The headcount reduction is expected to generate approximately $30 million in gross cost savings, with $10-15 million net of reinvestments, according to UBS analyst commentary. Fiverr’s management reiterated both its Q3 and 2025 guidance despite the restructuring. InvestingPro data shows the company is expected to remain profitable this year, with analysts forecasting EPS of $2.90 for 2025.

The move appears to be driven by Fiverr’s desire to more rapidly pivot investments toward AI-related areas and to accelerate progress toward its 25% adjusted EBITDA margin target, which has been pulled forward from 2027 to 2026.

UBS noted that the restructuring will likely increase Street 2026 EBITDA estimates from the current $102 million to approximately $115 million, with the increased earnings largely translating into stronger cash flow for the company.
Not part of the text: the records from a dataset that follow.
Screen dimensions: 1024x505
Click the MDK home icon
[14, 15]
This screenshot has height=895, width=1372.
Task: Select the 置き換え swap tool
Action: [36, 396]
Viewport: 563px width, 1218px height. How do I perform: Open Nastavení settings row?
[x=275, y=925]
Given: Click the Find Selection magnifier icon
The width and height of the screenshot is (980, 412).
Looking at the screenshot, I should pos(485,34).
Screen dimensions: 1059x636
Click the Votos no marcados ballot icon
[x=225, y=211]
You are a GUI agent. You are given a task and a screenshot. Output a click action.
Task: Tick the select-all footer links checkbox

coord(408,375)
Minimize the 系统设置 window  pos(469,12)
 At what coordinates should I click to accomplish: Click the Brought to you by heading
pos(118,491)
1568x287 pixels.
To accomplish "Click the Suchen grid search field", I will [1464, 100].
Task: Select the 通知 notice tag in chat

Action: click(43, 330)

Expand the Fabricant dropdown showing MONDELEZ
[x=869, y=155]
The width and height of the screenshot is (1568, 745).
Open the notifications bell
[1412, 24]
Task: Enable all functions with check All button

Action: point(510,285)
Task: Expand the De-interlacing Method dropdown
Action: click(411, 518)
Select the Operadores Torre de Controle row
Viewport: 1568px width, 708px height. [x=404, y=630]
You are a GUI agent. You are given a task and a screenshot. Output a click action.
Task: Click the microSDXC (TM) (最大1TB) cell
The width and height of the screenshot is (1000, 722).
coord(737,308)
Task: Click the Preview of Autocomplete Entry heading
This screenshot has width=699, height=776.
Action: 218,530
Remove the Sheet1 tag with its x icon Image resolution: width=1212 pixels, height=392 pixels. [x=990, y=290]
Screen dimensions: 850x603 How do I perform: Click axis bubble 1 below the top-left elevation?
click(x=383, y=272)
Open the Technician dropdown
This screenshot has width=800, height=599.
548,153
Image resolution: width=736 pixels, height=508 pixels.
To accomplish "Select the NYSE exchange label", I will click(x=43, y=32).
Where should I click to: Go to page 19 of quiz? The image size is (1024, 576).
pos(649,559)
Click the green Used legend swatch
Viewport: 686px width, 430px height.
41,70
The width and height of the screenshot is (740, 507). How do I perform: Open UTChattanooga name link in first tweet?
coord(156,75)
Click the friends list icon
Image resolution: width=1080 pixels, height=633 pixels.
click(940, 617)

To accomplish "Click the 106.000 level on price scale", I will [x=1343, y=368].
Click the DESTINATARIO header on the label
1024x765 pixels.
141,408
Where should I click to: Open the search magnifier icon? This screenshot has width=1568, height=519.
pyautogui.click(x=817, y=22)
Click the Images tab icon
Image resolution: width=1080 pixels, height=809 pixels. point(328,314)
While UBS believes the narrative around Fiverr stock remains primarily tied to GMV trajectory, the firm indicated that stronger earnings and resulting cash flow should be incrementally positive for the company. InvestingPro analysis suggests the stock is currently undervalued, with 8 additional key insights available to subscribers through the comprehensive Pro Research Report.

In other recent news, Fiverr International Ltd . reported its Q2 2025 earnings, slightly surpassing analyst forecasts. The company achieved earnings per share of $0.69, above the predicted $0.67, and revenue reached $108.6 million, exceeding the expected $107.73 million. Despite these results, Fiverr has announced a significant restructuring, cutting approximately 250 jobs as it transitions to an AI-focused business model. This strategic move aims to create a more streamlined organization with fewer management layers and an AI-native infrastructure.

Oppenheimer responded to these developments by lowering its price target for Fiverr from $35.00 to $30.00, while maintaining an Outperform rating. JMP Securities reiterated its Market Perform rating, citing macroeconomic challenges and potential AI-related disruptions. Fiverr’s management has assured that these changes are not due to weakening demand and reaffirmed its guidance for the third quarter and full year 2025. These recent developments reflect Fiverr’s strategic shift and the market’s varied response to its evolving business model.